The Chinese lagged the Greeks in their understanding of eclipses. Shih Shen, a Chinese astronomer of the 4th century B.C. realized that the Moon played some role in eclipses, but thought that its Yin influence overcame the Yang influence of the Sun. Liu Hsiang first proposed the modern explanation around 20 B.C: "When the Sun is eclipsed, it is because the Moon hides him as she moves on her way."

Theon was an Alexandrian astronomer of the 4th century A.D. He was the first to record, not only the date of an eclipse (in A.D. 365) but also the times of its beginning, middle, and end. Theon must have used a clepsydra, a water clock, and measured time in fifths or sixths of an hour. High precision for those days! As we shall see in Chapter 3, Theon's careful record still counts in recent studies of the Moon's motion.
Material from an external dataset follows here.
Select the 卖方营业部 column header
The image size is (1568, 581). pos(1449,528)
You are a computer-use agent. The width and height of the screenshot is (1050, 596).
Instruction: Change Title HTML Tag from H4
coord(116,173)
Hipparchus, perhaps the most eminent astronomer in Greek history, used two observations of the eclipse of 130 B.C. to estimate the Moon's distance from the Earth. The eclipse was total at the Hellespont but only 80% of total in Alexandria. Hipparchus already knew the difference in latitude between these places, from simultaneous observations of the same star. Thus, in effect, he knew their linear separation, in units of the Earth's radius. The eclipse observations now gave him the angular displacement of the Moon (its parallax, in astronomical parlance) as seen from the two locations. Trigonometry, which he was the first to apply to astronomy, then yielded the Moon's distance. He estimated it at 62 to 74 Earth radii. The current value is 60.27.

Evaluating the credentials of ancient eclipses is a harmless indoor sport, played by a small number of ardent specialists with, to be sure, the most serious of motives. It is fun to read how one expert refutes the arguments of another, using nothing more than his presumably better judgement of the cryptic historical records. For example, J. K. Fotheringham, in a key work on the Moon's motion, included in his 1920 analysis the eclipse of Archilochus, a Greek poet who wrote:

Nothing there is beyond hope, nothing that can be sworn impossible, nothing wonderful, since Zeus, father of the Olympians, made night from mid-day, hiding the light of the shining Sun, and sore fear came upon men.
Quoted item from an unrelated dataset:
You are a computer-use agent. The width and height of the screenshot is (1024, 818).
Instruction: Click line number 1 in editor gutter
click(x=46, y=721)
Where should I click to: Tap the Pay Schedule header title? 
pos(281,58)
This presumed reference to an eclipse was identified by T. Oppolzer in 1882, using eclipse calculations and the fact that Archilochus divided his time between the islands of Paros and Thasos. However, that arch-skeptic, R. Newton, dismissed this passage as purely literary, after he found no fewer than five eclipses that could fit the facts.

For a thousand years following the eclipse of Theon in A.D. 365, astronomers continued to observe and record solar eclipses. The records become more numerous, and hopefully, more reliable. Newton has found seventeen eclipses between A.D. 840 and 1310 which were recorded by ten or more independent observers. These are listed in Table 1.1. During the 12th and 13th century, 32 eclipses were recorded somewhere in the world, with over 270 records derived from northern Europe alone. When we consider the disturbed state of society and the slow awakening of science during these two centuries, this interest in solar eclipses seems remarkable. However, astronomers did little more than note the location and time of an eclipse, and gave no descriptions of what they actually saw during the event.
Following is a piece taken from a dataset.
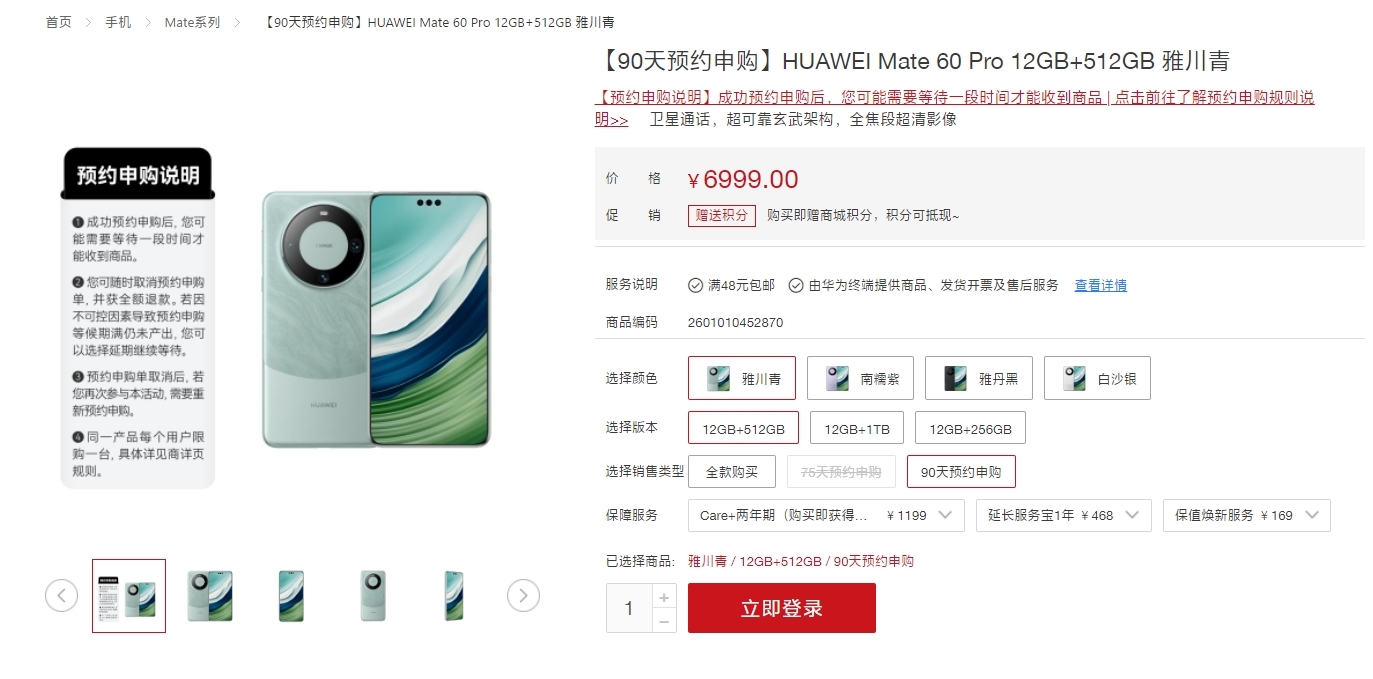
Task: Select the fourth thumbnail showing phone back
Action: (x=372, y=596)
Kepler seems to have been the first western astronomer to comment on the appearance of the solar corona, during the eclipse of 1605. The second reference appeared a full century later. Giovanni Cassini, director of the Paris observatory, described a "crown" of pale light surrounding the Sun during the eclipse of 1706. He attributed the light to some manifestation of the zodiacal light.

Nine years later, Edmund Halley observed the eclipse of April 22, 1715, from the roof of the new quarters of the Royal Society of London. In the Philosophical Transactions of the Royal Society of that year, he described the shape of the corona and the appearance of the bright red prominences. He noted that they were different on the eastern and western limbs of the Sun, and suggested an explanation in terms of a thin atmosphere on the Moon. According to Halley:

The eastern limb of the Moon had been exposed to the Sun's rays for a fortnight, and as a consequence it would be natural to expect that the heated lunar atmosphere might exert some absorbing effect on the solar rays, while on the contrary the western edge of the Moon, being in darkness and cold for two weeks, could exhibit no such absorbing action.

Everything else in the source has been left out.